Chehalem Ridge Nature Park
It's not that often that an entirely new park is added to the inventory of places for recreation, but with the opening of Chehalem Ridge Nature Park, Metro has added 1,260 acres and nearly 7.5 miles of trails to explore. The park is open 8 am to 7 pm for hiking, biking, equestrian and picnicking. Dogs and other pets are not allowed. It's Metro's park on the west side, about 15 minutes south of Forest Grove, about a half hour from the Beaverton area through some lovely rolling landscapes. Eager to explore the new trails, I headed out early and arrived shortly after to gate rolling open to the public for the first time. The parking area is immense, and can accommodate a lot of users, with an area for horse trailers. There are several covered picnic shelters that can be reserved for events.
The trailhead for the Woodland trail begins near the Picnic Shelters, and the Timber Road can be accessed from there or the east end of the parking lot. The Woodland Trail begins heading into the forest working northwards along in the hillside west of the Timber Road.
The history of land use is evident in the landscape here; the forest was a timber area and had been managed for future timber use. The trees were replanted in the unnatural feeling straight lines, and with acquisition of the land, Metro has done a great deal of restorative work to enhance the landscape for wildlife, fire resiliency and watershed restoration. Old logging roads have been decomissioned and revegetated throughout the area, while the main Timber Road runs open to users to incorporate into their excursions through the south of the park before closing to the public north of Iowa Hill.

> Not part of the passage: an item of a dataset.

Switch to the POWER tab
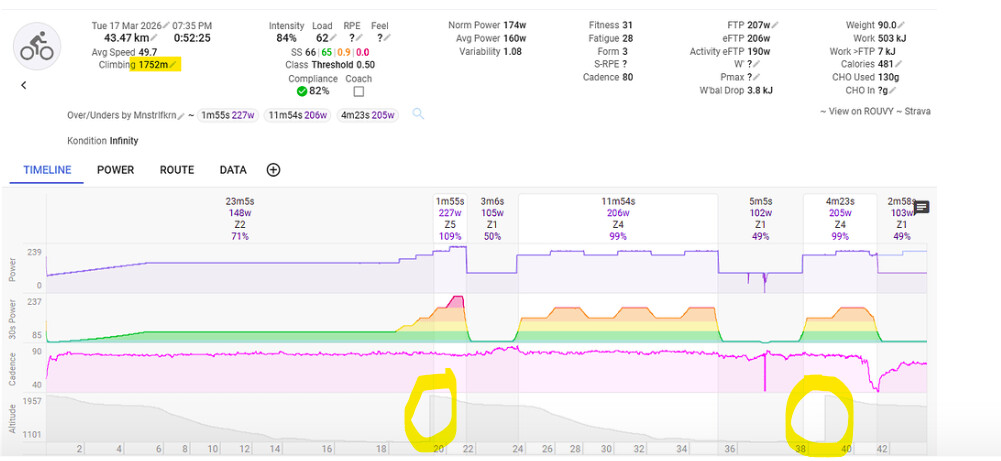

The trails have been constructed with wide benches and easy grades, allowing for broad access to users. Many in the southern section are well graveled, and follow interesting routes to views out over the hills or along the creek. The Chehalem Ridge Trail, follows the ridge north then transitions into the the Madrona Trail which descends a more open hillslope with oaks and madrones before following the road before ending in a small loop in the forest. These trails are less developed and natural surfaced, with somewhat more rolling tread that bikers will enjoy.
I'll have to come back to check out the views- I was limted in my views out into the valley, the entirety of my time was in a steady light rain and dense cloud. My visit to the exposed meadow slope of Iowa hill brought me high enough to experience some freezing rain. While no vast views, the thick clouds and eerily straight plots of forest create a peaceful, haunting atmosphere.
The trails are exceedingly well signed, with directional markers at all junctions that include a plate with a trail map oriented to the location, so route finding should be easy. There are also plenty of benches for breaks.
After the windy weather of the weekend there were a handful of downed trees and branches across the park, but Metro maintenance crews were out removing them already.
Scattered throughout the park are massive stumps and large trees that survived the logging of the area, including some huge cedars that inspire reflection of how the area may have once been.
Hopefully there will be some interpretive displays added along the trail system, because there are some great spots that would benefit from explanation to help visitors build a sense of place and understand the historical and ecological elements they are passing by. One spot in particular is along the north end of the Chehalem Ridge Trail where on one side of the trail the forest has been thinned and on the other side the forest has not been and the difference is stark.
All total, exploring the whole of the trail system netted me about 14.5 miles. It's a really nice area to get some good distance in, especially for running and being on the west side of town. I saw a handful of hikers out enjoying opening day, and a pair of bikers on the trails. The location is designed for a huge capacity of users which it will easily accommodate without feeling crowded. It's a great spot to get some really remote feeling nature access without heading too far away from town. I'm thankful for Metro's vision of transforming woodland into a hub for conservation and recreation.
While the trail is well mapped throughout the park, I could not find any uploaded online at opening day, so I uploaded my tracks and threw together a map for planning visits.